Medikal ürünlerin döviz kuru üzerinden fiyatlandığını hatırlatan Balaban:
“13 bin TL’lik bakım maaşı temel gereksinimleri karşılamaya yetmiyor. Engellilerin protez ve ortezlerini iki yılda bir yenilemesi gerekirken mevcut destekler tamamen yetersizdir.” dedi.
“Eğitimde ve bakım evlerinde işkenceye varan uygulamalar yaşanıyor”
Engelli çocukların okullarda kötü muameleye maruz kaldığını hatırlatan Balaban, komisyonun takip ettiği dosyalarda hâlâ kamu vicdanını rahatlatan bir karar çıkmadığını söyledi:
“Öğretmeninden korkan, dışlanan, şiddete maruz kalan çocuklarımız var. Bakım evlerinde yaşanan şiddet olayları ortadayken hiçbir adım atılmıyor.”
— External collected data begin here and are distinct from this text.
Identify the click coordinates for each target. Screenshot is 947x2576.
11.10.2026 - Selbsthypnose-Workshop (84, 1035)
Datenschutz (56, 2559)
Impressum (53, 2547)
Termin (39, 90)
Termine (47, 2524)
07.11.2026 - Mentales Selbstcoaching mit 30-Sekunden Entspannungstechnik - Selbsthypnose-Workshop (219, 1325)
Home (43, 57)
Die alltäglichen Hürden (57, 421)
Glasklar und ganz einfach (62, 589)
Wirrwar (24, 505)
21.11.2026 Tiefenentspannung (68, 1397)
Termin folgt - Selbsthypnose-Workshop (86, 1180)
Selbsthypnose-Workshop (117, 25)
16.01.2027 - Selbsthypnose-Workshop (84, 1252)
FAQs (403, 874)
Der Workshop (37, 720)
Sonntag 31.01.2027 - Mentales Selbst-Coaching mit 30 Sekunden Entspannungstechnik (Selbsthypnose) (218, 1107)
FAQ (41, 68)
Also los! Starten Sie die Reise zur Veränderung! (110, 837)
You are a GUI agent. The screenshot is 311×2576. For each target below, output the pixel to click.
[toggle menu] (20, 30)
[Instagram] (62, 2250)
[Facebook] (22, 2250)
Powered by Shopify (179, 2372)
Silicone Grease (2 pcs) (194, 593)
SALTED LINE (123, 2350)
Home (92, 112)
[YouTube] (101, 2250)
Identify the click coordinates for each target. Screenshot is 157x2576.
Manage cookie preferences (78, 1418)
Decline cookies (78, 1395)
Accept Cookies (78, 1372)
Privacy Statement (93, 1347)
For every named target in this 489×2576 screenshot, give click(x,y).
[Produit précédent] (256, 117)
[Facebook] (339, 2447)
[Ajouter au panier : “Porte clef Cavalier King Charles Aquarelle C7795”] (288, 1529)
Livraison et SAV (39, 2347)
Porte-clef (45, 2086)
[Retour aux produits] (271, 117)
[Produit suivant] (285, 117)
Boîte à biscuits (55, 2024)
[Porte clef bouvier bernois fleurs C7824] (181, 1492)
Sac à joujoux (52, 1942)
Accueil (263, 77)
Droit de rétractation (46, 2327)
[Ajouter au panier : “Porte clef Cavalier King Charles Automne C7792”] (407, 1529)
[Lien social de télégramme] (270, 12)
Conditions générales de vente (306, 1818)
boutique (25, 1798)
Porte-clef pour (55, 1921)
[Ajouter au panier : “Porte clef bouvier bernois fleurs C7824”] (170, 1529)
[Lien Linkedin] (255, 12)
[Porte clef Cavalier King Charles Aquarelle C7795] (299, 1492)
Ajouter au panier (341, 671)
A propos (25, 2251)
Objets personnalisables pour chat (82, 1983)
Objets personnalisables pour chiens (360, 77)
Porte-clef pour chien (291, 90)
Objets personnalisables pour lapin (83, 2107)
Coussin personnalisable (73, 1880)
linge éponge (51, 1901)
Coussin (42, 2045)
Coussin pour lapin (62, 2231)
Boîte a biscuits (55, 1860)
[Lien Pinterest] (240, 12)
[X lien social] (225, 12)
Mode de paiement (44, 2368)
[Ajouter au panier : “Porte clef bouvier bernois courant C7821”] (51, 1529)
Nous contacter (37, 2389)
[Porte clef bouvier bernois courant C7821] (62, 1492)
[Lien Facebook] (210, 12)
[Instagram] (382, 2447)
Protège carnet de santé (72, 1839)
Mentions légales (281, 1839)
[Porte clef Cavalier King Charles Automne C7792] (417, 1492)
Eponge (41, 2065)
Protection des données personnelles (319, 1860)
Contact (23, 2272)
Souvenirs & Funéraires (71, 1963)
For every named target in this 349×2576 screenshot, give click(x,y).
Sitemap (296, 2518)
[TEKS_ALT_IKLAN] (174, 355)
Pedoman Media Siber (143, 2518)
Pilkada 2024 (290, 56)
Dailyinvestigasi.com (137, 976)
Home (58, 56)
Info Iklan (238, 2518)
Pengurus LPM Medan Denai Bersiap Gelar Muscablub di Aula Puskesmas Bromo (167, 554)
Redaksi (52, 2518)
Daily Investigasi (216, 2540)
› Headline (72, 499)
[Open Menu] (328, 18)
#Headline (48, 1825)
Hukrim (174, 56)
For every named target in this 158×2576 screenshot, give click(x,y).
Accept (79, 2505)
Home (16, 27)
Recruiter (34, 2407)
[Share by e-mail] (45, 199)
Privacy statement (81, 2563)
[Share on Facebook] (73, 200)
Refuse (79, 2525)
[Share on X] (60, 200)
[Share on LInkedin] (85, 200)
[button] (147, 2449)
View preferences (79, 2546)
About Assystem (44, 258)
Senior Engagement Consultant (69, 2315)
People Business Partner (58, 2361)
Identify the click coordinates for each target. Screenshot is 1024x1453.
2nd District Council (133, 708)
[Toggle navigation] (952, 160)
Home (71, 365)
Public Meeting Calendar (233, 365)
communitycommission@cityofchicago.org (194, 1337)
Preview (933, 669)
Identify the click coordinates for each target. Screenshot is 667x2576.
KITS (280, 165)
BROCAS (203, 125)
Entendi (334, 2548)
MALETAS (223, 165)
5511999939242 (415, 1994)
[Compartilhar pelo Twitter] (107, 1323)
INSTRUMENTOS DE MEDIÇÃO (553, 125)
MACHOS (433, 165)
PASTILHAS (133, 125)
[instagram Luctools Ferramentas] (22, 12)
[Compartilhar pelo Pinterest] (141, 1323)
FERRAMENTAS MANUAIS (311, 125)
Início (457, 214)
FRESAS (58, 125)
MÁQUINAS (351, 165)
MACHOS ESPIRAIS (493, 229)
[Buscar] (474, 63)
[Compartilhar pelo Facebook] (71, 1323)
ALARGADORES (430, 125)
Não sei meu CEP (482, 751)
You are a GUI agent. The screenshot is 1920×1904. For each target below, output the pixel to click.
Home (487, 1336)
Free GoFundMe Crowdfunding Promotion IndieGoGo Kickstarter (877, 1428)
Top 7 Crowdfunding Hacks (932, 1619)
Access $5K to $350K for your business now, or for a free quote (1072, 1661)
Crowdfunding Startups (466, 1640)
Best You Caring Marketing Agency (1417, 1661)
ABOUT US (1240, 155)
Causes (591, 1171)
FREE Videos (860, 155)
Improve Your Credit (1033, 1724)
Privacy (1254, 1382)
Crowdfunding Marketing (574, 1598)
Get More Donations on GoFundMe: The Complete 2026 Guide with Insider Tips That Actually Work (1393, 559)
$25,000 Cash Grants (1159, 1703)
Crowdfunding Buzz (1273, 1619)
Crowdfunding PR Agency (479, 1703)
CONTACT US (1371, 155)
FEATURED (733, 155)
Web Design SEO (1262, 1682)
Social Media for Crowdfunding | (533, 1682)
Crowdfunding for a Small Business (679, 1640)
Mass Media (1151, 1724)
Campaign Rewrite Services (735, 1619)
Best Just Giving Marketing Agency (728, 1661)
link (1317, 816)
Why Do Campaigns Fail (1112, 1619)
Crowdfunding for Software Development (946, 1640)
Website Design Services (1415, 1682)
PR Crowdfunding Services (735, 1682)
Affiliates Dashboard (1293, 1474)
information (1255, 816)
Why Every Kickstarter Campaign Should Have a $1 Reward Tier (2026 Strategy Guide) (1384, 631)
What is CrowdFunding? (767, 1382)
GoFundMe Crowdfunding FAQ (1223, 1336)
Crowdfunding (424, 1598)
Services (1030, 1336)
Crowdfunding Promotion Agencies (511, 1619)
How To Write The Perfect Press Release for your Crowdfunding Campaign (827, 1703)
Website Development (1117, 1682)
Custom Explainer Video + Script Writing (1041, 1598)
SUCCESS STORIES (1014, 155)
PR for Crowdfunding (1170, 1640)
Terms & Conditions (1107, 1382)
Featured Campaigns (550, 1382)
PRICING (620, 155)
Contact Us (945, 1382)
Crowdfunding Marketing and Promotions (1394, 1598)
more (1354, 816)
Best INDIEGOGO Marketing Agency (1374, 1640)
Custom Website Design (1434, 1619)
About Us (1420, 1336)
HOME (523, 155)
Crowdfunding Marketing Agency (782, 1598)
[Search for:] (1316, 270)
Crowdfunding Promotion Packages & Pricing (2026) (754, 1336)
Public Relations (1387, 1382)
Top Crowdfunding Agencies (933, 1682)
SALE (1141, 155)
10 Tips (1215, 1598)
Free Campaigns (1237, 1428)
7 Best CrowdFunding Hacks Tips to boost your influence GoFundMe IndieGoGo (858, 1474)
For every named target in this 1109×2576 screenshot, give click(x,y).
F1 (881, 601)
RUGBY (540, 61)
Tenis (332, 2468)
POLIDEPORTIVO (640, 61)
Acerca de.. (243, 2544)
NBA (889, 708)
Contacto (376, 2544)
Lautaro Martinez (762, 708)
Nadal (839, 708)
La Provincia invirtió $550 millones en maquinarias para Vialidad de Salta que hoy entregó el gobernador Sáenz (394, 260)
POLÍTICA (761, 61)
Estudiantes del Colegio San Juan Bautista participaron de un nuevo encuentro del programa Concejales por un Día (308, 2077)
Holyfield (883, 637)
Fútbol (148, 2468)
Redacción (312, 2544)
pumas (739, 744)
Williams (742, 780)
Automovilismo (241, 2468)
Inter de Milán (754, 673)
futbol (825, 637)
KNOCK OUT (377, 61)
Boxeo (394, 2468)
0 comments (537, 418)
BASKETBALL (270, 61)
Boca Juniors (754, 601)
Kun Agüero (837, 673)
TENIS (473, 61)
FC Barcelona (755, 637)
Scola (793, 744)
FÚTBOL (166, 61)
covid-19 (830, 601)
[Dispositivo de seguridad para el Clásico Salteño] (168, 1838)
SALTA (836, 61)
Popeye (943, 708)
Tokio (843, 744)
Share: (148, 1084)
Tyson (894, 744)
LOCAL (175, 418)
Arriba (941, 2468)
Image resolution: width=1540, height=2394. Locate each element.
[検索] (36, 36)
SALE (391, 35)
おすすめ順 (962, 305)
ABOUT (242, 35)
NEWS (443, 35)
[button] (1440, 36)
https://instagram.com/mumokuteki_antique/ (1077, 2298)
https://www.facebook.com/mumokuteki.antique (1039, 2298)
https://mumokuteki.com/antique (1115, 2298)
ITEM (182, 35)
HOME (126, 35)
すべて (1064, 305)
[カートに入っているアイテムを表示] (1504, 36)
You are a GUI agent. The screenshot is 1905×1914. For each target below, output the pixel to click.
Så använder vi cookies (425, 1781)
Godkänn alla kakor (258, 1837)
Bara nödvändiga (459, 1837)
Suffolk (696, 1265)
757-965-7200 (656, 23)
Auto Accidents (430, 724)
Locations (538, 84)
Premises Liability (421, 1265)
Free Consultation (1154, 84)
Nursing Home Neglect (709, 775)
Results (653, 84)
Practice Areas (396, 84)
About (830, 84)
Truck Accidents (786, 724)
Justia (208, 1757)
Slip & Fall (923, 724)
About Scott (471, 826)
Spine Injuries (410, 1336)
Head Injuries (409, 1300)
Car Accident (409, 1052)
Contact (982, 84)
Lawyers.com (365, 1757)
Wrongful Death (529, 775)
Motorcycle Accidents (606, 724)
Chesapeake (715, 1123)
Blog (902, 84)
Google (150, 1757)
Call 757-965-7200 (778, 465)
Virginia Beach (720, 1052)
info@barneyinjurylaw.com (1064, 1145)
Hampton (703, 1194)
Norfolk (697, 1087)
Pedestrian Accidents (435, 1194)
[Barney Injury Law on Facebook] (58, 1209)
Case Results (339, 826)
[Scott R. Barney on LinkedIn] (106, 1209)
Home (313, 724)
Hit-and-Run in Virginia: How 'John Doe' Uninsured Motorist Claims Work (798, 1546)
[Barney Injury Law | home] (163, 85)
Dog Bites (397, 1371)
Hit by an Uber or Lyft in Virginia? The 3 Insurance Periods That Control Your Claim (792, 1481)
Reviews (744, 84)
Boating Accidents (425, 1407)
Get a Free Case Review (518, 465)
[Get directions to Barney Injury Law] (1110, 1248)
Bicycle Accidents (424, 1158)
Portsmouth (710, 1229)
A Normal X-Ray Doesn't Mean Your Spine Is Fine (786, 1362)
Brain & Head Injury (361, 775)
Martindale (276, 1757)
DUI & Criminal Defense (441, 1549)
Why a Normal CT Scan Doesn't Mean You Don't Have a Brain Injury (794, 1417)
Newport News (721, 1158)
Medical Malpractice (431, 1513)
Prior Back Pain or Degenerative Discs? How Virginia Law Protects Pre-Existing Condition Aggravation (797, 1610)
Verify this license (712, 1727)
“Engellilerin sorunları bedenlerinden değil, sorumluluk almayan kurumlar ve duyarsız politikalardandır”
Balaban, engellilerin karşılaştığı temel sorunun fiziksel engeller değil, sistemsel ayrımcılık olduğunu vurguladı:
“Asıl sorun duyarsız insanlar, sorumluluk almayan kurumlar ve kapsayıcı olmayan politikalardır.”
“Kurumlar kotayı dolduruyor ama eşitlik sağlamıyor”
Birçok işletmenin engelli istihdamında yalnızca kotayı doldurmayı hedeflediğini, hatta yaptırımı göze alarak engelli çalıştırmaktan kaçındığını belirten Balaban, gerçekte fırsat eşitliği yaratılmadığını söyledi.
“Yetkilileri göreve çağırıyoruz”
Balaban, açıklamasını güçlü bir çağrıyla bitirdi:
“Eskişehir Barosu Engelli Hakları Komisyonu olarak; aleyhe düzenlemelerin kaldırılmasını, kamu kurumlarının erişilebilirlik şartlarını derhâl tamamlamasını, özel kurumların denetlenmesini ve engelli vatandaşlarımızın eğitim, sağlık, spor, ulaşım ve çalışma haklarının vakit kaybetmeden tahsis edilmesini talep ediyoruz.”